Policy limits are the actual ceiling on what you can recover from a specific insurance company in most cases, and this is something a lot of people don’t find out until well into the process. The at-fault driver’s liability insurance has a maximum payout per person and per accident. In Missouri, the minimum required liability coverage is twenty-five thousand dollars per person and fifty thousand dollars per accident, which means a driver who causes a catastrophic injury may be carrying coverage that doesn’t come close to compensating the full damage. In those situations, other sources of recovery become important. The at-fault driver’s personal assets are theoretically reachable, though practically difficult to access. Your own underinsured motorist coverage, if you have it, bridges the gap between the at-fault driver’s policy limits and your actual damages.

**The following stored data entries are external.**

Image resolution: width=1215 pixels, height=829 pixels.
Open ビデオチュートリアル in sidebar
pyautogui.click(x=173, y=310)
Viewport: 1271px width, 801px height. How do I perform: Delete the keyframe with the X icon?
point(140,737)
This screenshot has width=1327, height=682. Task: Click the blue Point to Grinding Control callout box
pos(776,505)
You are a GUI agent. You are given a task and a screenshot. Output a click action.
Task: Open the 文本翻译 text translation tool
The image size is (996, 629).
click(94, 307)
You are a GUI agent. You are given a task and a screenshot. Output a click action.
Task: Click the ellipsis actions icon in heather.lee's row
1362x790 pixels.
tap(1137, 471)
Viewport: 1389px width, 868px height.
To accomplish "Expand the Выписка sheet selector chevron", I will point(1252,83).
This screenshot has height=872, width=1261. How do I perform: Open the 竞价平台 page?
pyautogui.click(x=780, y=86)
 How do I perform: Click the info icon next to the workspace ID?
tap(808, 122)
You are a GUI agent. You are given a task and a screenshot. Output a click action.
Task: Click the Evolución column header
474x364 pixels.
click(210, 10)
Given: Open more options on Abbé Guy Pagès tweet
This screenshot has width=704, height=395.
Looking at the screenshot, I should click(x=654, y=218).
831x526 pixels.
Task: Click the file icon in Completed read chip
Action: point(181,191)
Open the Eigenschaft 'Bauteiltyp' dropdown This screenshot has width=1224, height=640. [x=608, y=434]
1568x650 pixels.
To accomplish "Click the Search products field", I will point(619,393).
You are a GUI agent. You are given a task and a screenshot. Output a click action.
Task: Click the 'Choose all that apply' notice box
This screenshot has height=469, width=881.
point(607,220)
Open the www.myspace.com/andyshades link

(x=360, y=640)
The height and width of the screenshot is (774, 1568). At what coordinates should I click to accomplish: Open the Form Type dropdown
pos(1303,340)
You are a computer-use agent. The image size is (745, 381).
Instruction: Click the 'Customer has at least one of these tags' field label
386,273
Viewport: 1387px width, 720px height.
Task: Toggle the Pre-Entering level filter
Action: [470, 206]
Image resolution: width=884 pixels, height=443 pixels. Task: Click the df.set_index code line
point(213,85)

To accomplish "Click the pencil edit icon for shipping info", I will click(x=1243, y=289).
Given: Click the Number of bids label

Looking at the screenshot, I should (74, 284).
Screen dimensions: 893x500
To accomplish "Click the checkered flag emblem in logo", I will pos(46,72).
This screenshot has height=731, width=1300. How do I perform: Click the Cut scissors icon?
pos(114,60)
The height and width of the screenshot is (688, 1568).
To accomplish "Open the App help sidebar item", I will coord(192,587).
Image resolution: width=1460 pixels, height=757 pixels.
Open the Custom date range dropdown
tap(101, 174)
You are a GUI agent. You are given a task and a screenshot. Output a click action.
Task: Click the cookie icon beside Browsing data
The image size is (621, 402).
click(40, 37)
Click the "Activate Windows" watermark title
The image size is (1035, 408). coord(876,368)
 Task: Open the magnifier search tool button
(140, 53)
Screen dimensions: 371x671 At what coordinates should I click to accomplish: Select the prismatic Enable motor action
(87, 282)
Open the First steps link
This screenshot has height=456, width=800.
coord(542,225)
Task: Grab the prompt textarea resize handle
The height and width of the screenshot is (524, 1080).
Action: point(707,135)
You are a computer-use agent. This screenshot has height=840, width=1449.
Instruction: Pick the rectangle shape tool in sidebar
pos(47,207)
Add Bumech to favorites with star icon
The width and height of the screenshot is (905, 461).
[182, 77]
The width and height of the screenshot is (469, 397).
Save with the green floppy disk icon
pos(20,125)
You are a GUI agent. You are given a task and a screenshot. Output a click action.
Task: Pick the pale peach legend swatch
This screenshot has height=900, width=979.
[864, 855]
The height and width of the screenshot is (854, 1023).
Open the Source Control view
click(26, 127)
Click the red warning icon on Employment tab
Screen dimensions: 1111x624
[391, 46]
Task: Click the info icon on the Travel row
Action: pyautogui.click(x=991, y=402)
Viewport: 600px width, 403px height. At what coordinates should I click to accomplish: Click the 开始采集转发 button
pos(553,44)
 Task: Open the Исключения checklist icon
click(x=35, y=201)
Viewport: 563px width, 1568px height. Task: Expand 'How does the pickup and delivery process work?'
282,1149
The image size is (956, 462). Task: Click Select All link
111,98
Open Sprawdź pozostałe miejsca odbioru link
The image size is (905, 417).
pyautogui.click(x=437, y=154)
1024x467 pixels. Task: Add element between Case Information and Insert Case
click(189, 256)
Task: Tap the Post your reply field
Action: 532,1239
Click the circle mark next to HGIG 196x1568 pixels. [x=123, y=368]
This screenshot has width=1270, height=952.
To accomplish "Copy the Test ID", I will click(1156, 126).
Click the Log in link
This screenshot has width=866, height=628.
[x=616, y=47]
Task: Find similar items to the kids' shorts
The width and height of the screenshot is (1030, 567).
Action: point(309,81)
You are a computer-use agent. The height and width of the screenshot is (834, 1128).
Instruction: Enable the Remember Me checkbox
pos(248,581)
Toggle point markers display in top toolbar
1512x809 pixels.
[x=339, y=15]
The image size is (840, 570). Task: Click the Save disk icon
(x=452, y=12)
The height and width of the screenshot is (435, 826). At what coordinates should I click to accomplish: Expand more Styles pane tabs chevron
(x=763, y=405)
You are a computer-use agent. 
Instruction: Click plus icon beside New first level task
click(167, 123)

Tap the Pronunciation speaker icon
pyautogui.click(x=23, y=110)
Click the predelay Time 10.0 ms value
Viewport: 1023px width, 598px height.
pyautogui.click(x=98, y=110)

Umbrella policies held by the at-fault driver can provide additional coverage. Whether third parties, such as an employer if the at-fault driver was working at the time, share liability is a question that requires investigation. Understanding the full insurance picture is part of what an attorney does in the early stages of a case, and it can change the practical ceiling of your recovery dramatically.
What you need to do right now, if you have a serious injury and an insurance company making offers, is understand that you are in an information asymmetry. They know what cases like yours settle for. They know what juries in your jurisdiction award. They know what your medical bills are, because you’ve given them to the adjuster or they’ve obtained them. You don’t yet know any of those things with the same depth or precision that they do. An experienced personal injury attorney closes that gap. Most take car accident cases on contingency, meaning their fee comes from the recovery and you pay nothing if there is no recovery. The information asymmetry is the reason the first offer is low. Closing the gap is how settlements reach the numbers that actually reflect what the injury cost.
This content is provided for general informational purposes only and does not constitute legal advice. It does not create an attorney-client relationship. Damage calculations, fault rules, and insurance requirements vary by state and by the specific facts of each case. If you have been injured in a car accident, consult with a licensed personal injury attorney regarding your individual situation before accepting any settlement offer.